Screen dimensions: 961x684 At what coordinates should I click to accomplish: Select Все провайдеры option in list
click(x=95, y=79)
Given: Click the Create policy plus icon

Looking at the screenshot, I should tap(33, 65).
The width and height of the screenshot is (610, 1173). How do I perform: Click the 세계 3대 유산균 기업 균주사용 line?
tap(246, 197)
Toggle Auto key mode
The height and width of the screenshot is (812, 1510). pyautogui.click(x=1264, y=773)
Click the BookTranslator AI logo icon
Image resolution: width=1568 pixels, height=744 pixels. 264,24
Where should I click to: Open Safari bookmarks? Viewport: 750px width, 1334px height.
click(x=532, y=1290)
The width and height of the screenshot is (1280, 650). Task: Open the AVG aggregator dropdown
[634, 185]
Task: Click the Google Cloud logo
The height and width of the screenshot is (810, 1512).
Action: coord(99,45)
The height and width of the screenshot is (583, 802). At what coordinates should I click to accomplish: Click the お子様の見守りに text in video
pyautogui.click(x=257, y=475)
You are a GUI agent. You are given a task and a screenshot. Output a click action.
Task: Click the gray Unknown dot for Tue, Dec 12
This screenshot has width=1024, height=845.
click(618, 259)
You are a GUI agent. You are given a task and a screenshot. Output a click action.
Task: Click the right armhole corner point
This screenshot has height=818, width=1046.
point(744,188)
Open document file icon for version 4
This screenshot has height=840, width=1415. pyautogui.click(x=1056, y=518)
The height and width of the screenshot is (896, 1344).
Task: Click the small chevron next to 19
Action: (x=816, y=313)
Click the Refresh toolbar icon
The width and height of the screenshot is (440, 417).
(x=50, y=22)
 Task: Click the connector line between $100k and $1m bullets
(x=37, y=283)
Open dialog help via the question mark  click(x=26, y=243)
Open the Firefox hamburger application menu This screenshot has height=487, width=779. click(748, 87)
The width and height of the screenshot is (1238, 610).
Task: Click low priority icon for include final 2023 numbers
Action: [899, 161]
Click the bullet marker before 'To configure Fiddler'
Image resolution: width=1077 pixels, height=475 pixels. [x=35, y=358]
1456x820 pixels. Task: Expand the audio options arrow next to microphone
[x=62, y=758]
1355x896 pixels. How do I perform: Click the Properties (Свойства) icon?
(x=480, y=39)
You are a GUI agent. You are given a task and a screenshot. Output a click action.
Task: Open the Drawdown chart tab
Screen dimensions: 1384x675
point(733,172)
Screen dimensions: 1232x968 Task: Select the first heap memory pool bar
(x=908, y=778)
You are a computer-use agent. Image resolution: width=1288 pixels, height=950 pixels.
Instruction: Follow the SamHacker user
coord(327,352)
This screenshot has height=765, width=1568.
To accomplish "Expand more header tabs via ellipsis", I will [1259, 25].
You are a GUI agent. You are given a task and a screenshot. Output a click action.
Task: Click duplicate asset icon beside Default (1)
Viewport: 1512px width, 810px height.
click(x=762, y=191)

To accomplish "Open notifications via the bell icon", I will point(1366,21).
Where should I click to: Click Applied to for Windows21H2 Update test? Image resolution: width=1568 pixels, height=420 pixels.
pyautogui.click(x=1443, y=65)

________________

## Task:
Reproduce the material above line for line, with no changes.

## Response:
Screen dimensions: 961x684 At what coordinates should I click to accomplish: Select Все провайдеры option in list
click(x=95, y=79)
Given: Click the Create policy plus icon

Looking at the screenshot, I should tap(33, 65).
The width and height of the screenshot is (610, 1173). How do I perform: Click the 세계 3대 유산균 기업 균주사용 line?
tap(246, 197)
Toggle Auto key mode
The height and width of the screenshot is (812, 1510). pyautogui.click(x=1264, y=773)
Click the BookTranslator AI logo icon
Image resolution: width=1568 pixels, height=744 pixels. 264,24
Where should I click to: Open Safari bookmarks? Viewport: 750px width, 1334px height.
click(x=532, y=1290)
The width and height of the screenshot is (1280, 650). Task: Open the AVG aggregator dropdown
[634, 185]
Task: Click the Google Cloud logo
The height and width of the screenshot is (810, 1512).
Action: coord(99,45)
The height and width of the screenshot is (583, 802). At what coordinates should I click to accomplish: Click the お子様の見守りに text in video
pyautogui.click(x=257, y=475)
You are a GUI agent. You are given a task and a screenshot. Output a click action.
Task: Click the gray Unknown dot for Tue, Dec 12
This screenshot has width=1024, height=845.
click(618, 259)
You are a GUI agent. You are given a task and a screenshot. Output a click action.
Task: Click the right armhole corner point
This screenshot has height=818, width=1046.
point(744,188)
Open document file icon for version 4
This screenshot has height=840, width=1415. pyautogui.click(x=1056, y=518)
The height and width of the screenshot is (896, 1344).
Task: Click the small chevron next to 19
Action: (x=816, y=313)
Click the Refresh toolbar icon
The width and height of the screenshot is (440, 417).
(x=50, y=22)
 Task: Click the connector line between $100k and $1m bullets
(x=37, y=283)
Open dialog help via the question mark  click(x=26, y=243)
Open the Firefox hamburger application menu This screenshot has height=487, width=779. click(748, 87)
The width and height of the screenshot is (1238, 610).
Task: Click low priority icon for include final 2023 numbers
Action: [899, 161]
Click the bullet marker before 'To configure Fiddler'
Image resolution: width=1077 pixels, height=475 pixels. [x=35, y=358]
1456x820 pixels. Task: Expand the audio options arrow next to microphone
[x=62, y=758]
1355x896 pixels. How do I perform: Click the Properties (Свойства) icon?
(x=480, y=39)
You are a GUI agent. You are given a task and a screenshot. Output a click action.
Task: Open the Drawdown chart tab
Screen dimensions: 1384x675
point(733,172)
Screen dimensions: 1232x968 Task: Select the first heap memory pool bar
(x=908, y=778)
You are a computer-use agent. Image resolution: width=1288 pixels, height=950 pixels.
Instruction: Follow the SamHacker user
coord(327,352)
This screenshot has height=765, width=1568.
To accomplish "Expand more header tabs via ellipsis", I will [1259, 25].
You are a GUI agent. You are given a task and a screenshot. Output a click action.
Task: Click duplicate asset icon beside Default (1)
Viewport: 1512px width, 810px height.
click(x=762, y=191)

To accomplish "Open notifications via the bell icon", I will point(1366,21).
Where should I click to: Click Applied to for Windows21H2 Update test? Image resolution: width=1568 pixels, height=420 pixels.
pyautogui.click(x=1443, y=65)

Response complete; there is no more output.